You might also have developed a one-line positioning statement—a single sentence that defines the company in a simple, clear, sentence. Not one you’d use on customers, but rather something to tack on your wall, something that all marketing and communication should be working towards.
The Venture Hacks blog teaches us about something even smaller and tighter—the high-concept pitch. The idea is to boil your message down to a short phrase that references existing, successful products. Examples:
- “YouTube is Flickr for video.”
- “LinkedIn is Facebook for business.”
- “Twitter is Blogger for Attention Deficit Disorder.”
I like brevity, but I don’t like the high-concept pitch. It omits so much it becomes ambiguous, possibly with unintended consequences.
And it defines you as a copy of something else.
Let’s make this concrete. Say I’ve invented a new compact, portable projector:
This projector weighs less than a pound and it’s the size of a cell phone. It uses bright LEDs so you never blow out a $100 bulb. Your sales people don’t have to haul equipment or plug into projectors missing “yellow” that can’t run at their laptop’s resolution. This projector works 100% of the time and is small enough to get through airport security in your jacket pocket.
That’s my product pitch—contains all the details and reasons to buy it. Now for the positioning statement:
A compact, portable, rugged projector that eliminates surprises on the road.
Short and sweet, still including the primary features and benefits.
Now it’s time for the high-concept pitch.
Here’s an idea, copied almost exactly from the Venture Hacks article:
iPhone for projectors
This sounds good at first blush. iPhones are known for being easy to use, pretty, coveted, and commercially successful. Also the analogy extends to size and portability. Good!
But these aren’t the only attributes of the iPhone. iPhones have a reputation of not working well with Microsoft Office, something particularly troubling for the traveling salesperson.

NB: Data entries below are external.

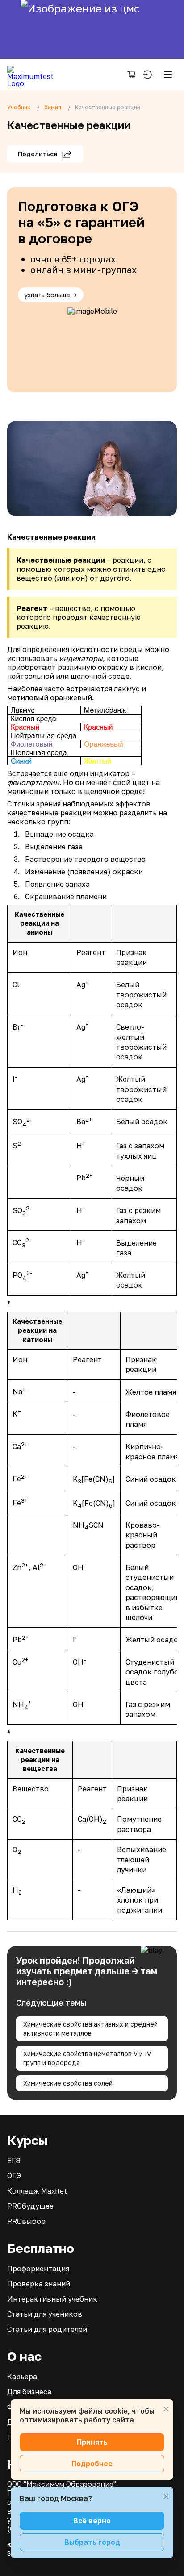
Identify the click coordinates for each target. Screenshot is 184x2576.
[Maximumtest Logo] (33, 74)
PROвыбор (26, 2221)
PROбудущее (30, 2206)
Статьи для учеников (44, 2314)
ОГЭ (14, 2175)
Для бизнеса (29, 2391)
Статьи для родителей (47, 2329)
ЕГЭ (14, 2160)
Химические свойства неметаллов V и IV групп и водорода (87, 2058)
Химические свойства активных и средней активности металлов (90, 2028)
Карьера (22, 2376)
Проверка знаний (38, 2283)
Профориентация (38, 2268)
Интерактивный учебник (52, 2298)
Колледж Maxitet (37, 2190)
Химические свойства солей (68, 2083)
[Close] (166, 2409)
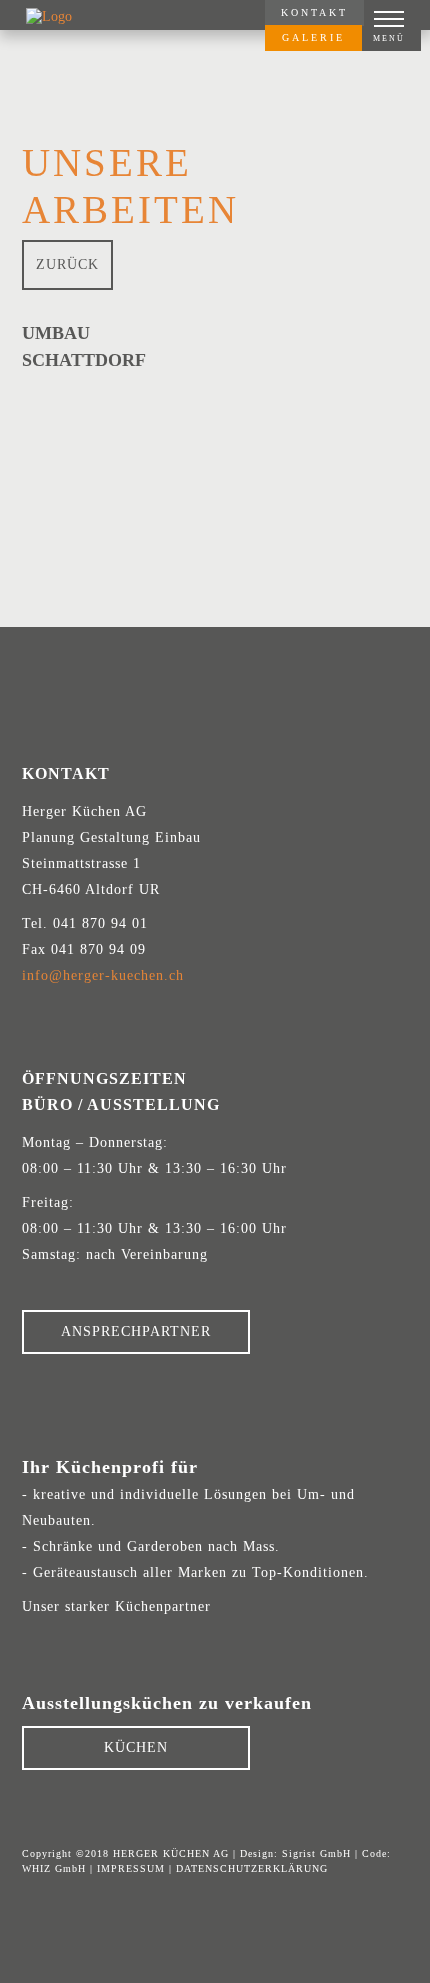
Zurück (67, 264)
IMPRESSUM (131, 1868)
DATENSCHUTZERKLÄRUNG (252, 1868)
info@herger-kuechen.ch (103, 975)
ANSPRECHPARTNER (136, 1331)
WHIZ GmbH (54, 1868)
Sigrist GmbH (316, 1853)
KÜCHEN (136, 1747)
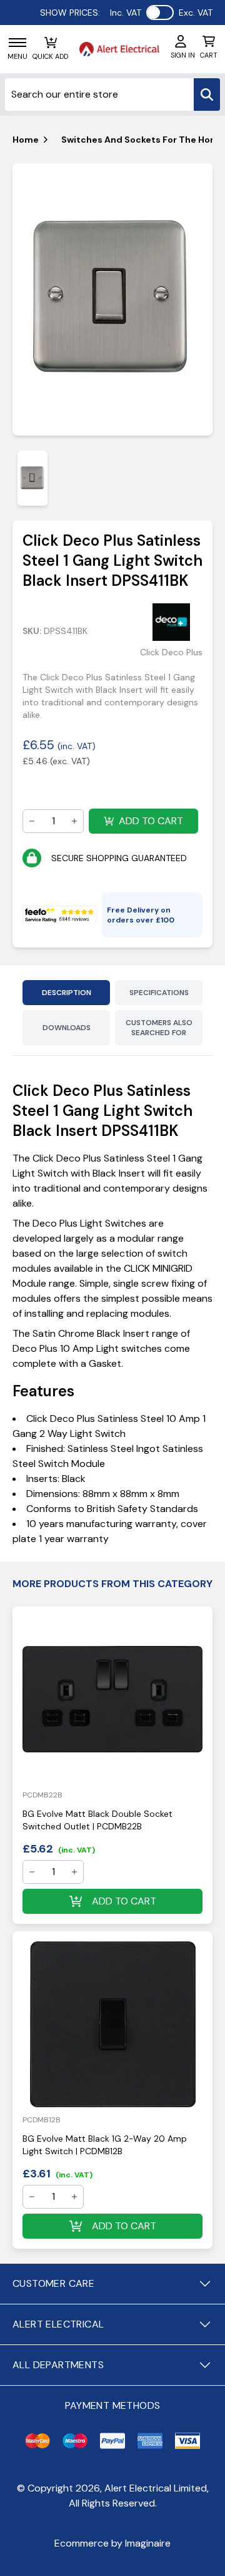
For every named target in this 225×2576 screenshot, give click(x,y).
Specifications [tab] (159, 993)
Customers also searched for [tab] (159, 1028)
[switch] (160, 12)
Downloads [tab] (66, 1028)
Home (25, 139)
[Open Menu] (17, 42)
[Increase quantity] (74, 821)
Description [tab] (66, 993)
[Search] (207, 94)
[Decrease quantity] (32, 821)
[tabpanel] (112, 299)
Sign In (183, 55)
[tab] (33, 478)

Readers of this blog are likely to use GMail and Open Office, but your typical salesperson is on a strict diet of PowerPoint and Outlook. Just yesterday I spoke with a business traveler who has avoided the iPhone specifically because of its lack of integration with Exchange (since fixed).

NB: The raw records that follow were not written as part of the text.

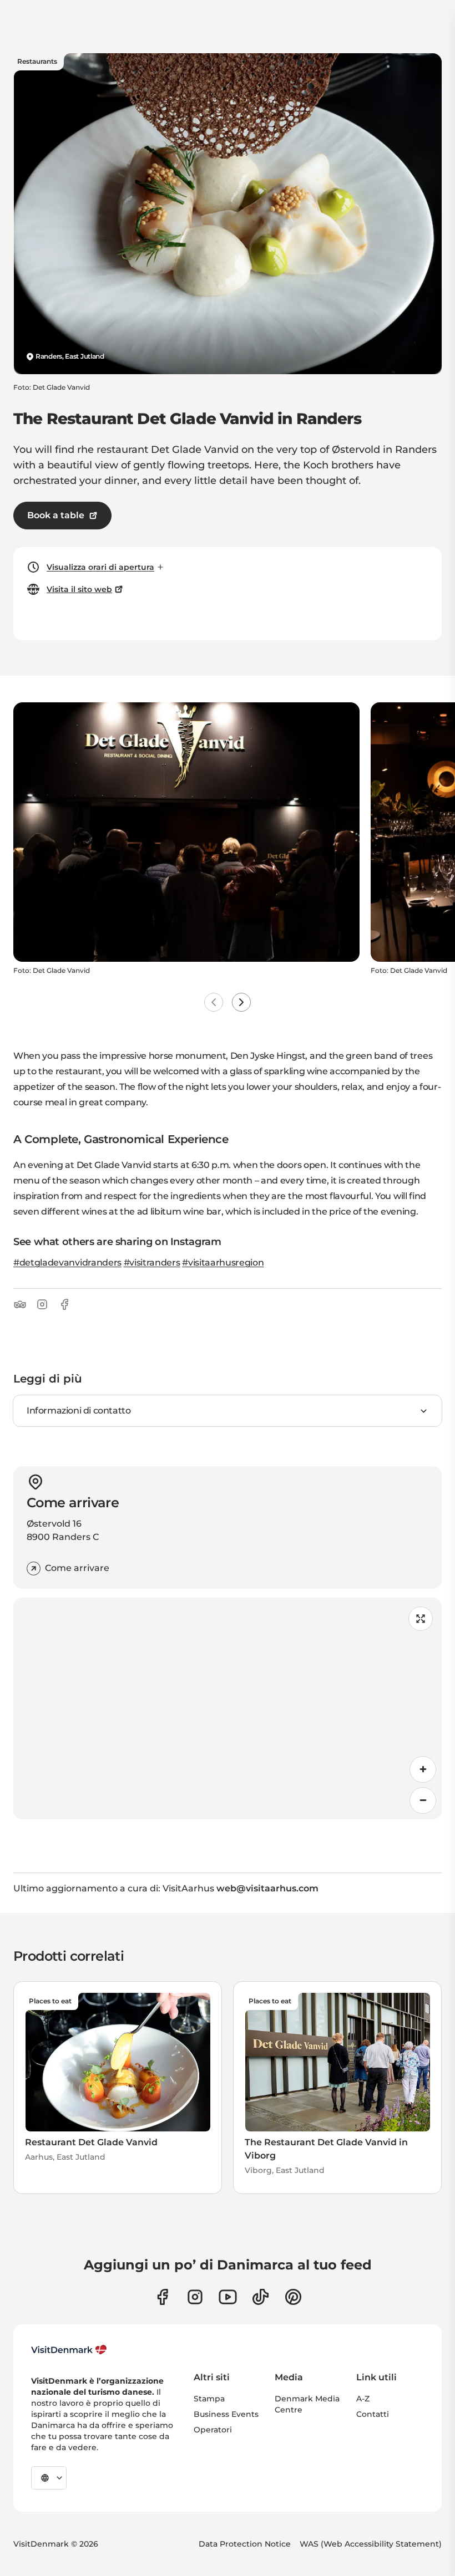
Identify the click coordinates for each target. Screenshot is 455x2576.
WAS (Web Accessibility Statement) (371, 2544)
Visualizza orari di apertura (100, 567)
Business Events (226, 2414)
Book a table (55, 515)
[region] (227, 1708)
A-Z (363, 2399)
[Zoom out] (423, 1800)
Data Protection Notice (245, 2544)
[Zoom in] (423, 1769)
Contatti (372, 2414)
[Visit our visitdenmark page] (227, 2297)
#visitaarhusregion (223, 1262)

iPhones are notoriously inflexible and not customizable. They bucket you in a culture. With the v2.0 software debacle, I could even include “buggy.”
When you use only three words and when you invoke something well-known and complicated, it’s not clear what message will be received. I’m brevity’s biggest fan, but there’s such a thing as “too brief.”
No, I’ll stick with Eric Sink’s definition of positioning statement as the fundamental particle in my marketing universe.
P.S. Another weird quote from that article is that “for investors, the product is nothing.” I get the point—that product ≠ strategy, and product strategy is more interesting to investors than feature bullets. But still… “is nothing?” Perhaps intentionally exaggerated to make a point, but if you find an investor for whom this is literally true (and I have!), steer clear. Strategy with zero product understanding isn’t strategy.
P.P.S. Healthy disagreements notwithstanding, Venture Hacks is a must-read if you’re interested in funding or selling a company.
P.P.P.S. Someone should make that projector!